Calculator purpose
What a macro calculator does
A macro calculator converts calories into daily protein, carbohydrate, and fat amounts. It is most useful when you want a food structure that matches a goal instead of only knowing total calories.
Formula
How macro targets are estimated
This page starts with a calorie baseline derived from the Mifflin-St Jeor equation and an activity multiplier. It then applies a goal adjustment and converts the result into grams using a clear allocation strategy rather than an opaque prescription.
Macros
Protein, carbs, and fat explained simply
Protein supports fullness, muscle repair, and training recovery. Carbs are the body’s main quick-use fuel source, especially for harder training. Fat supports overall energy intake, food satisfaction, and essential body functions.
Quick answer
What macro split should you use?
A balanced split is a sensible default when you are unsure. A higher-protein split often fits fat loss or strength training. A higher-carb split can fit endurance training or harder gym sessions.
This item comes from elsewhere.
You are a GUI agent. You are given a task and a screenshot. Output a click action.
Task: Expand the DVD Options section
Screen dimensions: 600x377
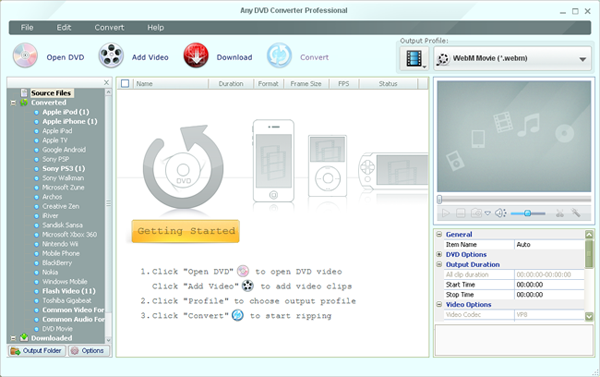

A lower-carb split may fit preference, but it still needs enough protein, fat, and total calories.
Goals
How macro targets relate to calorie goals
Macro targets only make sense when the calorie target is sensible too. A fat-loss plan usually needs a modest deficit, maintenance keeps intake near the baseline, and muscle-gain plans usually need a small surplus rather than a large jump in calories.
Comparison
Macro calculator vs calorie calculator
A calorie calculator gives you the daily energy target first. A macro calculator takes that number and turns it into a more useful daily split. If you are still choosing a calorie target, start with the calorie calculator first.
Fat loss
How to use macros for fat loss
For fat loss, many people keep protein relatively high and reduce calories through a smaller amount of carbs and fat. That approach can help the plan feel more manageable while still leaving room for normal meals and training.
Maintenance
How to use macros for maintenance
Maintenance macros are useful when you want to keep weight steady while keeping meal structure clear. They can help you eat consistently without having to guess each day how much of each food group to include.
Muscle gain
How to use macros for muscle gain
Muscle-gain plans usually benefit from enough total calories, enough protein, and enough carbohydrate to support training. The goal is usually a moderate surplus, not a large one, because a small surplus is easier to sustain and adjust.
Protein
Why protein targets differ by person
People differ in size, training load, appetite, and goals. That is why the same protein number is not ideal for everyone. A planning range is more useful than a one-size-fits-all prescription.
Reliability
When macro estimates are less reliable
Macro estimates are less useful when activity changes a lot from day to day, when body composition differs sharply from average assumptions, or when a medical or dietary situation needs more individual planning.
Professional guidance
When to speak with a doctor or dietitian
If you have diabetes, a history of disordered eating, are pregnant, or need a highly individualized nutrition plan, a qualified professional can help you adjust macro targets more safely and accurately.